*Work to be completed*
Print, verbatim, the portion of the interview transcript below that lies between "Like he, he" and "Ray Nichols: Yeah.", inclusive.

*Passage provided*
Like when you're in the shoot when you're waiting to start. Just the, you have Hawkeye from. 96.3 hyping up the crowd. And then you have Logan Sherman hyping up the crowd and then you have the big screen and the music's going dark. There's somebody in there and seeing some stuff. Yeah.
Got And then [00:26:00] they're just hyping you up all like that atmosphere that, that pre-race, like it's the best I've ever seen out of any race.
Chris Detzel: That's a good point. You'd hope David had Luca on there, I guess that's ship
Ray Nichols: petition.
Chris Detzel: Yeah. I'll say this about that just because, it still stings, and it's obvious that it still stings, others doesn't make any sense. Doesn't make any sense. Dude, you didn't get anything for it, and why, anyways. No,
Ray Nichols: he, no, no future draft picks, no money.
Like he, he just wasted at all.
Chris Detzel: Yeah it's dude, what are you thinking? You just wanna give the Lakers a star or something. I don't really get
Ray Nichols: that. Yeah, get LeBron gets his sixth string, but yeah, we digress. Digress.
Chris Detzel: How? All right, so what, let's fast forward then, because you did a lot of marathons and what was your best marathon and where was it?
Ray Nichols: Houston actually. At 2 48.
Chris Detzel: Okay.
Ray Nichols: Yeah.
Chris Detzel: And so did you, how much did you PR buy from that? [00:27:00]
Ray Nichols: What was the 15 minutes? Dude, you're like 15 minute pr
Chris Detzel: kinda a PR master now. Like you went from three 40 something to three. 10 or whatever
Ray Nichols: That training block was probably the best training block we had.
We were training, like I was training with some of the best athletes in DFW Maddie, Melanie, Jennifer Pope Brett Whittle jump in, Eric Brittle. Taylor Murphy, myself, and we would just we, I think we were training at least four days a week together. We were doing all our track workouts, tempos, long runs.
Like we, we were locked in. Like all of us were locked in like that whole cycle, it never felt like a chore. Sometimes when you go out in training you get that feeling, you're like I gotta do 10 miles and not once. Did that training cycle ever feel like a chore? And you surround yourself with some of the best athletes and you're gonna learn from them.
They're gonna learn [00:28:00] from you. You just feed off each other. And it was a constant brainstorming what if we do this? What if we do that? And everything just, all the pieces just fell together in that training. There wasn't any injuries. I was just diligent about about stretching and rolling every single day, eating well.

*Data excerpts*
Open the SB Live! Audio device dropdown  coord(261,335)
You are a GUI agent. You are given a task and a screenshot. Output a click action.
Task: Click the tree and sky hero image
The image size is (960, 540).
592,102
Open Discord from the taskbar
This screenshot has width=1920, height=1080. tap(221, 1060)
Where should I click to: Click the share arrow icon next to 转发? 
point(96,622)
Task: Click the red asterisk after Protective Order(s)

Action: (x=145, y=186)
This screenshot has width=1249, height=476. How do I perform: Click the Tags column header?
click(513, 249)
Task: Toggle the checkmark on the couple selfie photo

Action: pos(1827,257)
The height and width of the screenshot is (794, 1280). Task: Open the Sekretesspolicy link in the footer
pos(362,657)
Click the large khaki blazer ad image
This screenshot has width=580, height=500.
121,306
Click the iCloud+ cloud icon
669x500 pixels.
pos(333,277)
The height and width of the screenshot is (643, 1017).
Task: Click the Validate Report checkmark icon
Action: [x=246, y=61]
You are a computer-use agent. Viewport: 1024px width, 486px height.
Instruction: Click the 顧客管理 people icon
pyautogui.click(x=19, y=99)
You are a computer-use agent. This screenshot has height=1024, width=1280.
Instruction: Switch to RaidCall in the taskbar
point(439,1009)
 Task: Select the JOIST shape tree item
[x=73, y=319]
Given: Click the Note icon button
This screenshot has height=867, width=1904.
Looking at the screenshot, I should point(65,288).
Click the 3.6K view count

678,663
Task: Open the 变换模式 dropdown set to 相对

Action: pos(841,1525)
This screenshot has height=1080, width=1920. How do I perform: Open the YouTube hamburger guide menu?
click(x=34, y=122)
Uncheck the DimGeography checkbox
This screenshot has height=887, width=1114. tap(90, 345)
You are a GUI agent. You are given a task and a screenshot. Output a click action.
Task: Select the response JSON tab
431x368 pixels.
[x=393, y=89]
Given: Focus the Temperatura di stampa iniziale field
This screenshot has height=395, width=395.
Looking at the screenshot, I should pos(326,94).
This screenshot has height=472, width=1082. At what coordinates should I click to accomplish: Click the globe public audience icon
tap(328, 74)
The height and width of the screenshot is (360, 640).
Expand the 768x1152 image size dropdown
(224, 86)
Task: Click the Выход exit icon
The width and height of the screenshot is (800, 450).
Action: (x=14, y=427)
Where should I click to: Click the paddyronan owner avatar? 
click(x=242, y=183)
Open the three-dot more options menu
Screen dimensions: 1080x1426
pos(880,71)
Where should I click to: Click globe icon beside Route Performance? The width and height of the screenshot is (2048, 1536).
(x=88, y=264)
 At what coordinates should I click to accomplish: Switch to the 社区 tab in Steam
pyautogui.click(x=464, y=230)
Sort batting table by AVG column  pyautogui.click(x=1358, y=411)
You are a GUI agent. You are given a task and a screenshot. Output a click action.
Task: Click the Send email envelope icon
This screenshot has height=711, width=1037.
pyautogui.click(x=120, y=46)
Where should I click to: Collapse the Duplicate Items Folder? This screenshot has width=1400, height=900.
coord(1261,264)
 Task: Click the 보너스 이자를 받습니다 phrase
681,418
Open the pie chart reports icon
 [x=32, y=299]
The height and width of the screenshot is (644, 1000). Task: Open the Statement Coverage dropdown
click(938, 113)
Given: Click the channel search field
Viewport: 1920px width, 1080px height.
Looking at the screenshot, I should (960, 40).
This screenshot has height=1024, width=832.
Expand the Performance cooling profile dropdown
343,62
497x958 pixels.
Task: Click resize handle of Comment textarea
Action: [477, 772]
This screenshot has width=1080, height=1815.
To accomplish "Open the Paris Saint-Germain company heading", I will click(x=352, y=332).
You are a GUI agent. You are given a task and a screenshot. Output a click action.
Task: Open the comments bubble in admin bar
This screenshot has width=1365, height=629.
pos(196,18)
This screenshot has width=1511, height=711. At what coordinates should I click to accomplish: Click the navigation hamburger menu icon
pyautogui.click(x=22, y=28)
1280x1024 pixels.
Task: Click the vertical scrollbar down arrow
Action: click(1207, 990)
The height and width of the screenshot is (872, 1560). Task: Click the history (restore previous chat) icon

*Answer to the problem*
Like he, he just wasted at all.
Chris Detzel: Yeah it's dude, what are you thinking? You just wanna give the Lakers a star or something. I don't really get
Ray Nichols: that. Yeah, get LeBron gets his sixth string, but yeah, we digress. Digress.
Chris Detzel: How? All right, so what, let's fast forward then, because you did a lot of marathons and what was your best marathon and where was it?
Ray Nichols: Houston actually. At 2 48.
Chris Detzel: Okay.
Ray Nichols: Yeah.